• Problem to solve:
Wherever the string "agent" occurs in a line of these records, report that line.

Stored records
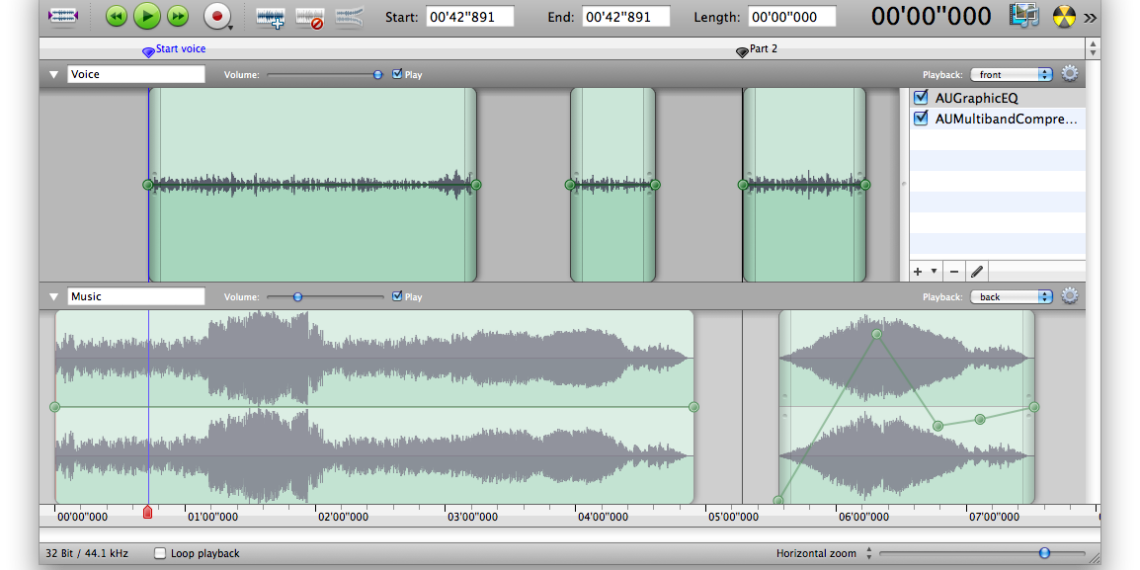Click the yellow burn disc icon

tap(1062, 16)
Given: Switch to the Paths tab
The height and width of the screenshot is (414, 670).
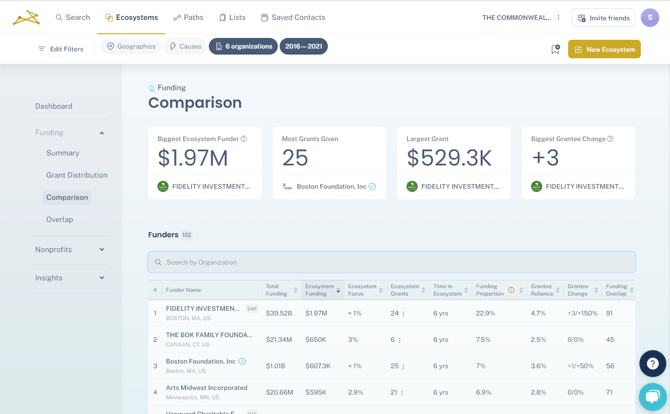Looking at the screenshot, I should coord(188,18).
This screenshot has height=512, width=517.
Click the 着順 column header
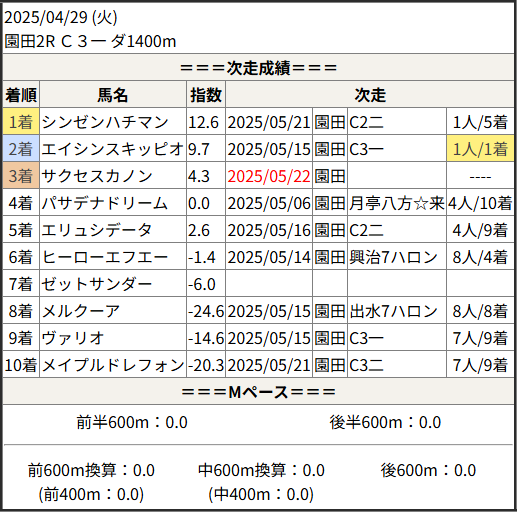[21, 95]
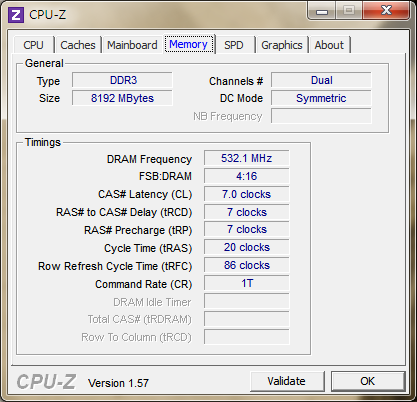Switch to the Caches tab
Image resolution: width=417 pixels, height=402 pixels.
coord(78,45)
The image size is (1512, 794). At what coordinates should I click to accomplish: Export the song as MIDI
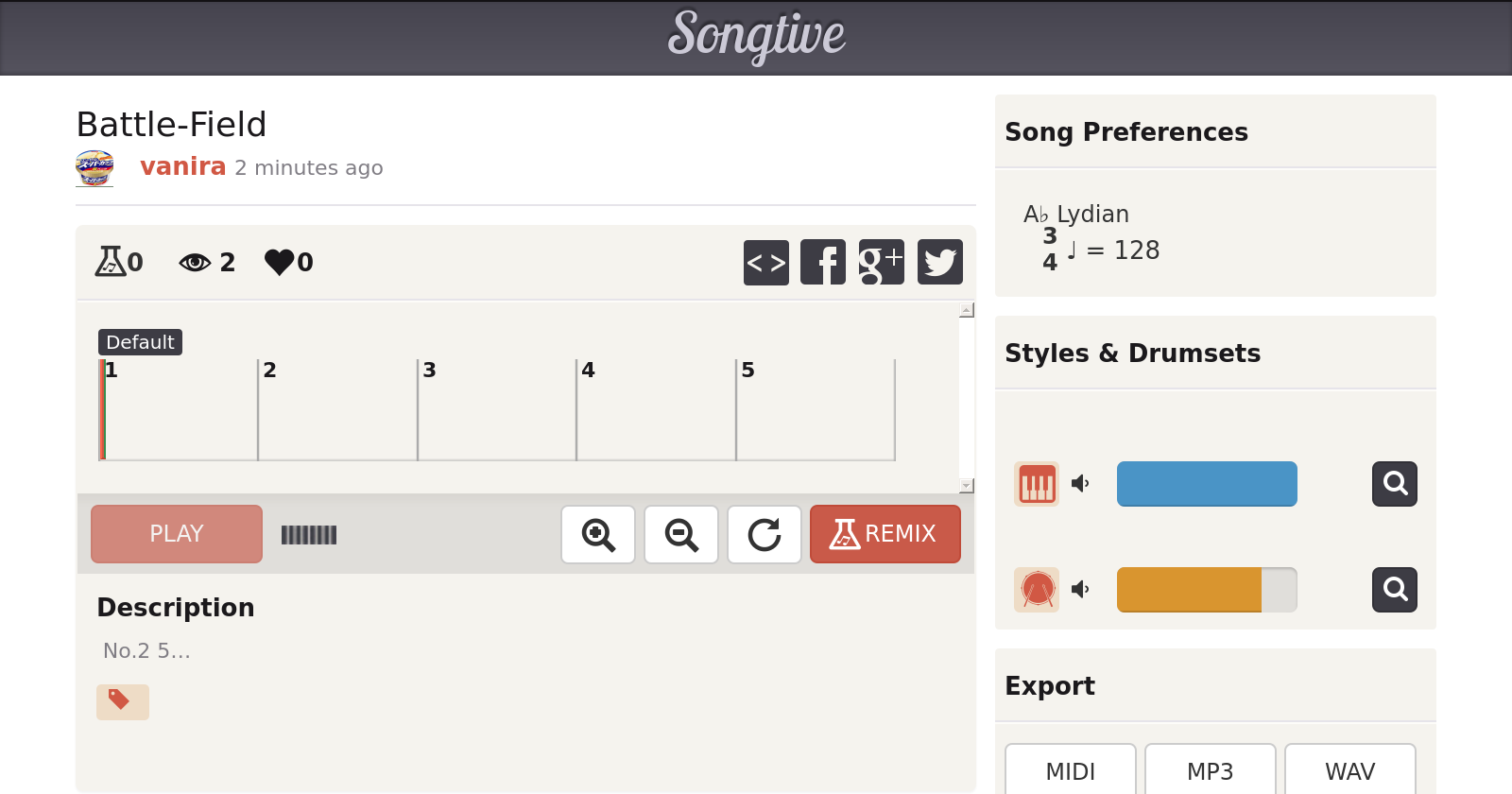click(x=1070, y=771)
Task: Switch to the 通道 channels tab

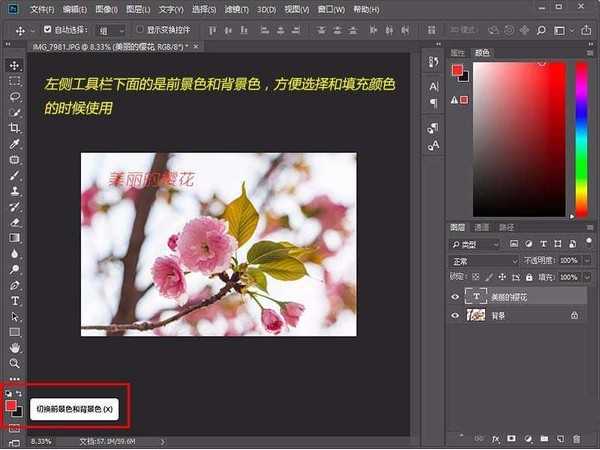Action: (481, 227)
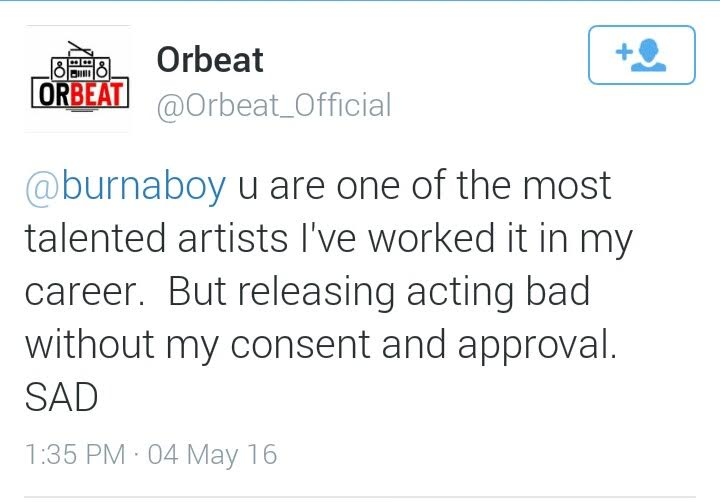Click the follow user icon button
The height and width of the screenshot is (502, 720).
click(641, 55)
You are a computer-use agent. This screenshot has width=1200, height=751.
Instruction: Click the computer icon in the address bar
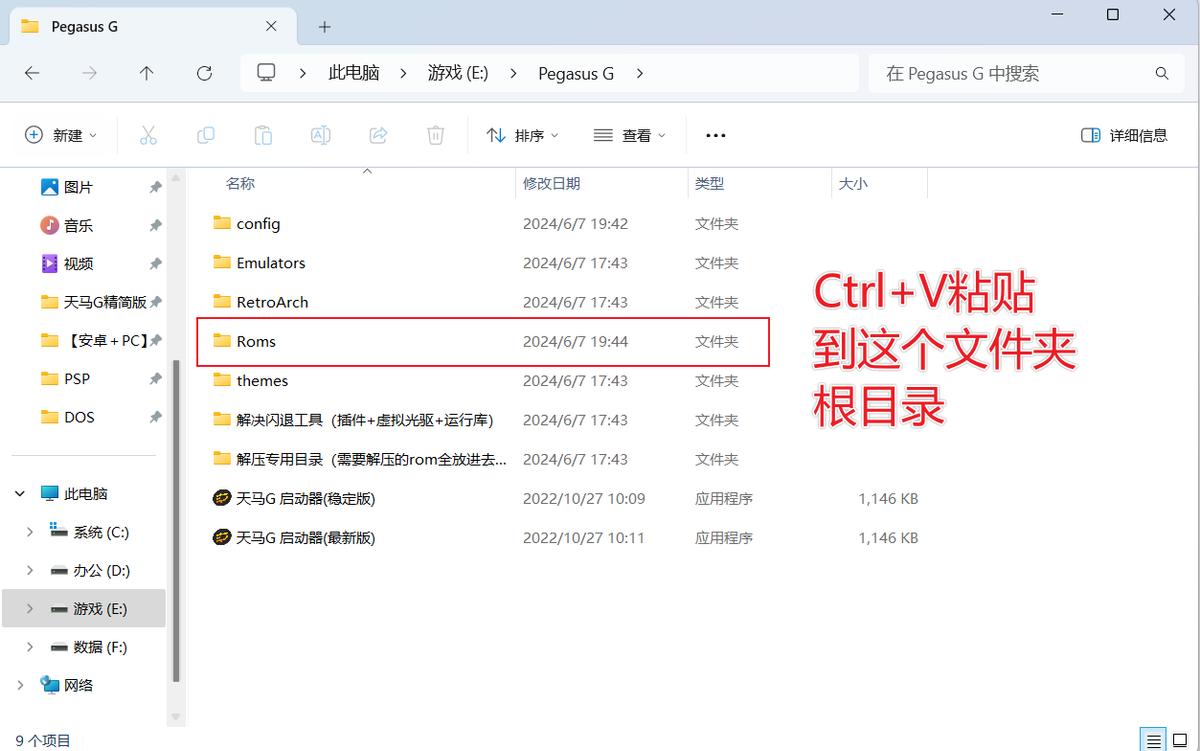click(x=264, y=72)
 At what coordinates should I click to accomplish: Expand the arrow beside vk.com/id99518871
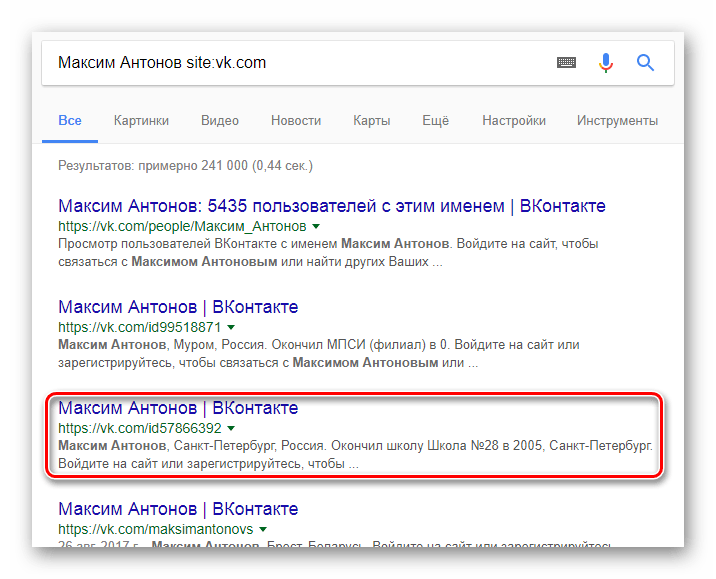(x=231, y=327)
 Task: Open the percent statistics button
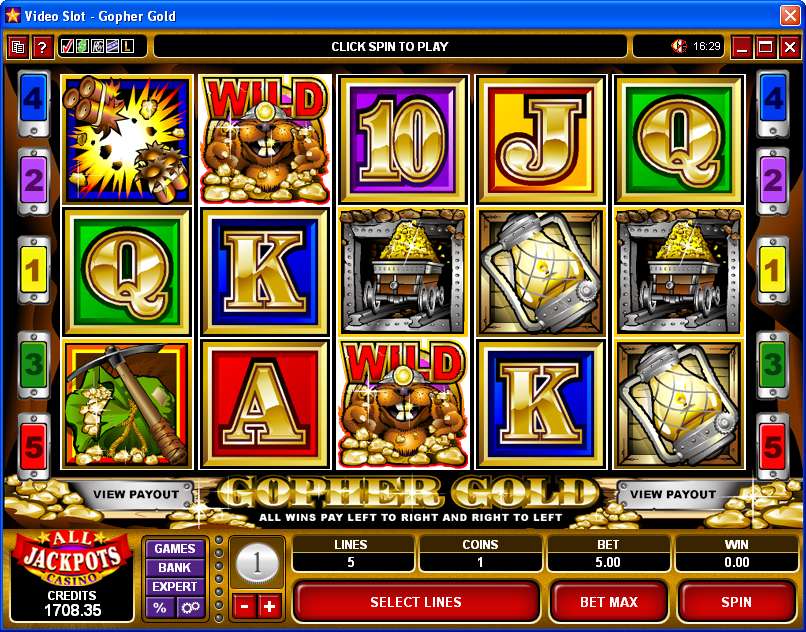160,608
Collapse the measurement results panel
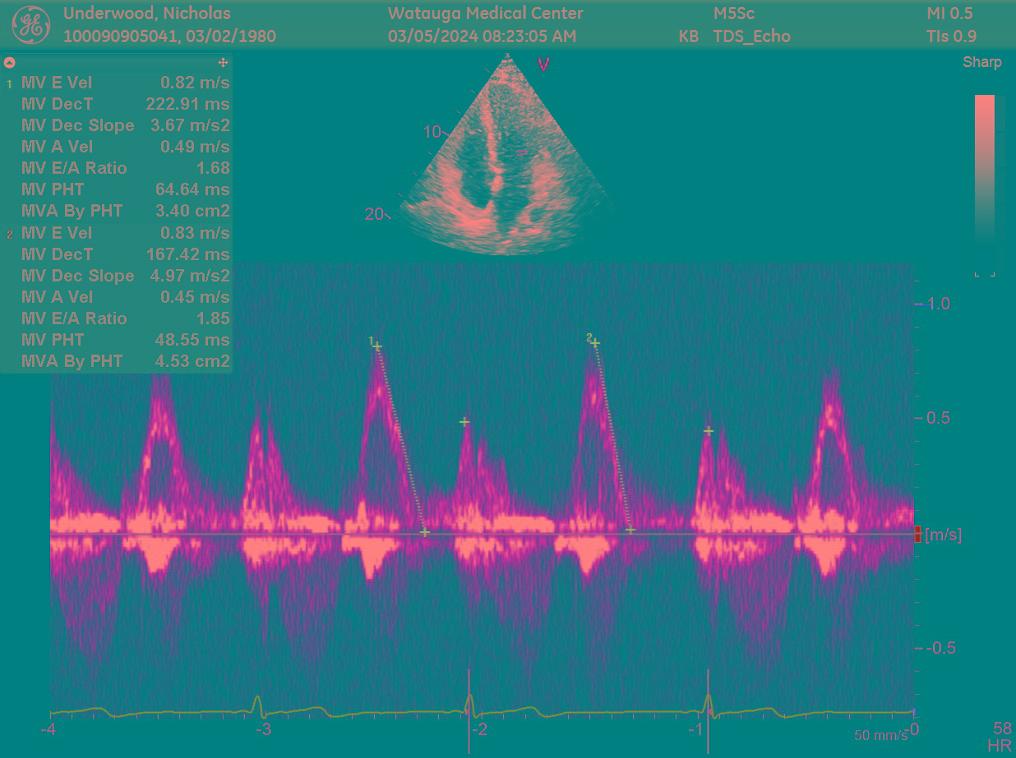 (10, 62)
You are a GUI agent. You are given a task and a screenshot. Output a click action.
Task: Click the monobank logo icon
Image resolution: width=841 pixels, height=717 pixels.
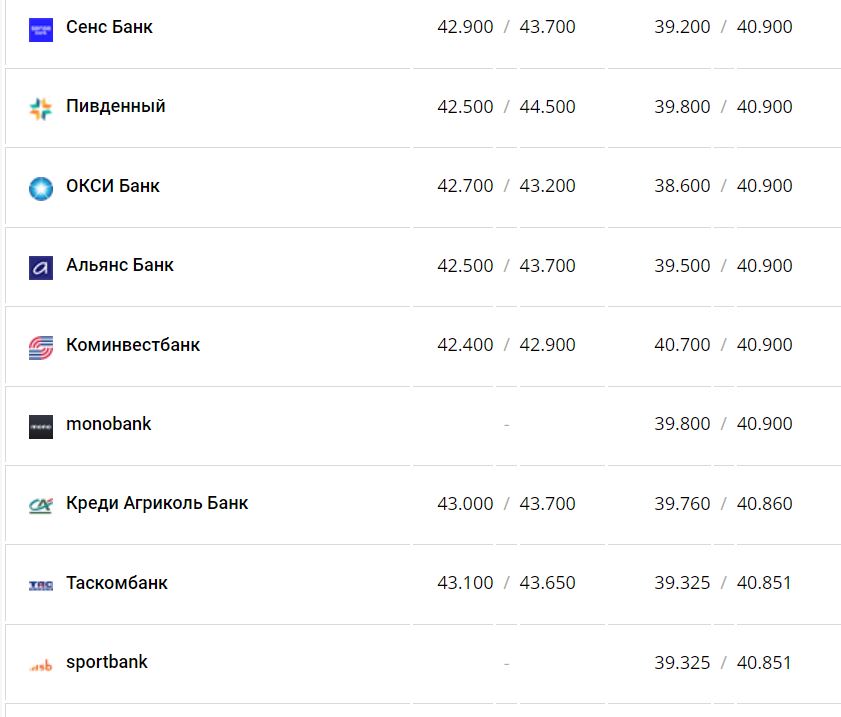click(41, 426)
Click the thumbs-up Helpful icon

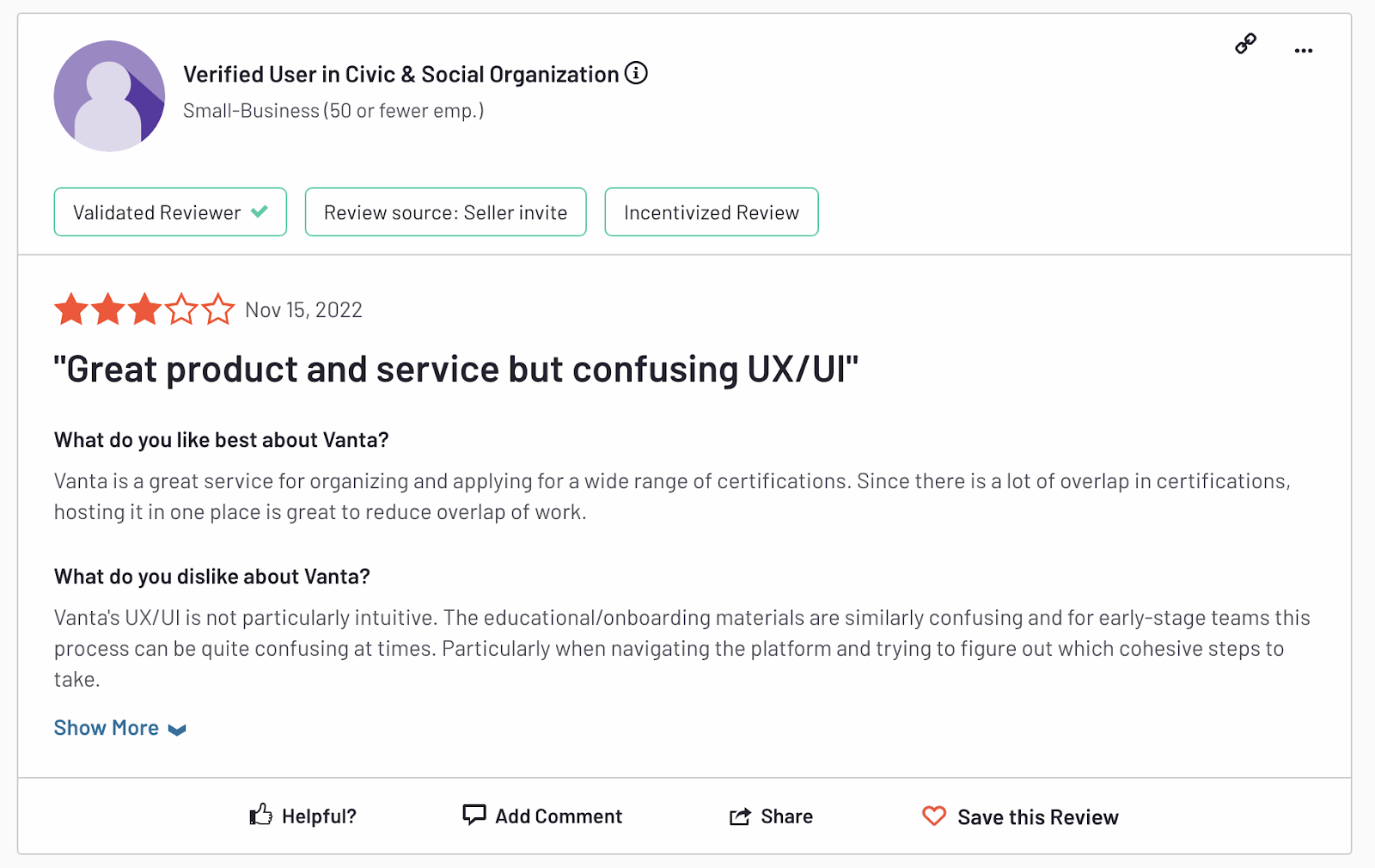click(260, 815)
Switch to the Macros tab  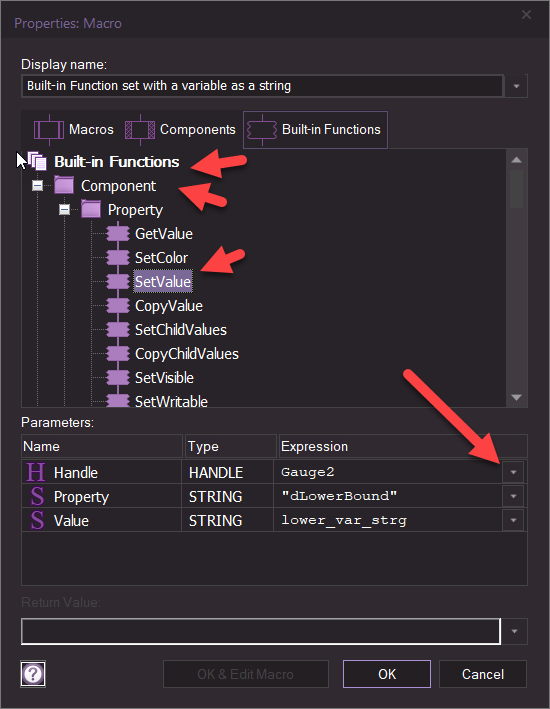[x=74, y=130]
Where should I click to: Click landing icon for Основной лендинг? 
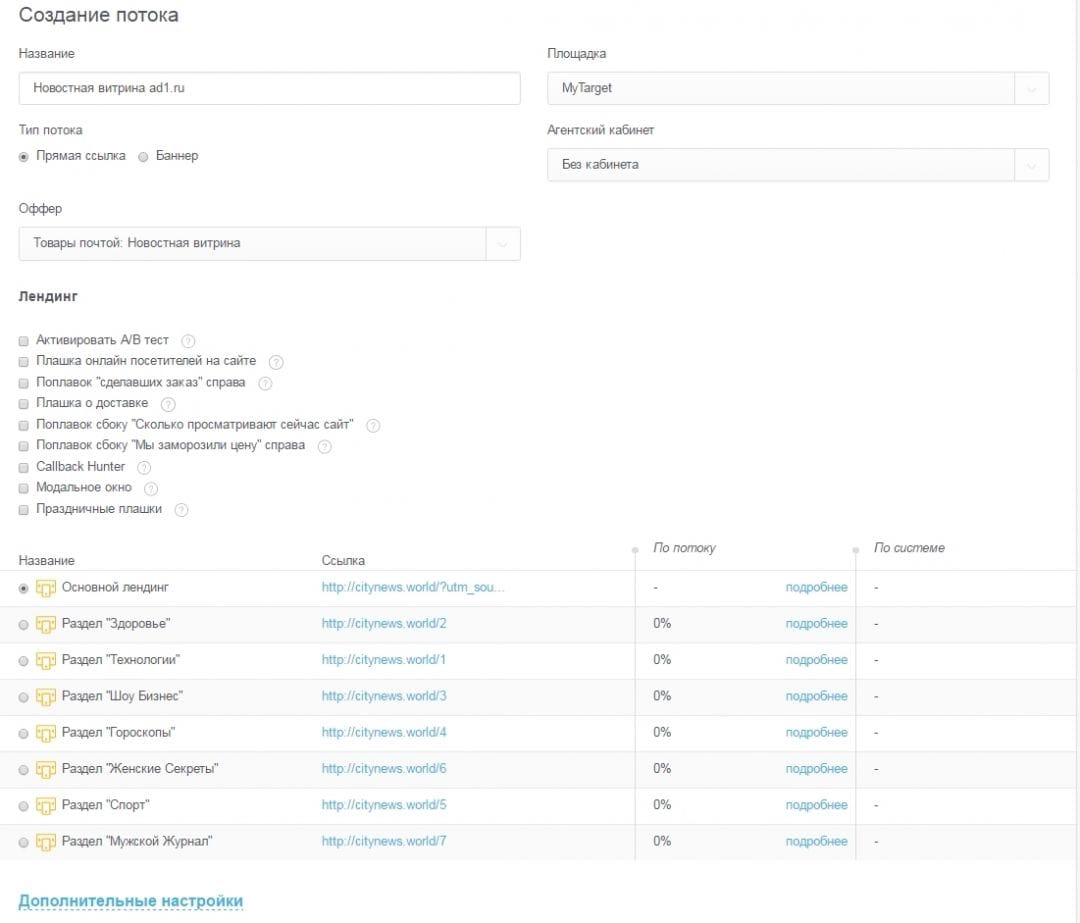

• Answer section:
You are a computer-use agent. This screenshot has width=1200, height=751.
You are a GUI agent. You are given a task and a screenshot. Output a click action.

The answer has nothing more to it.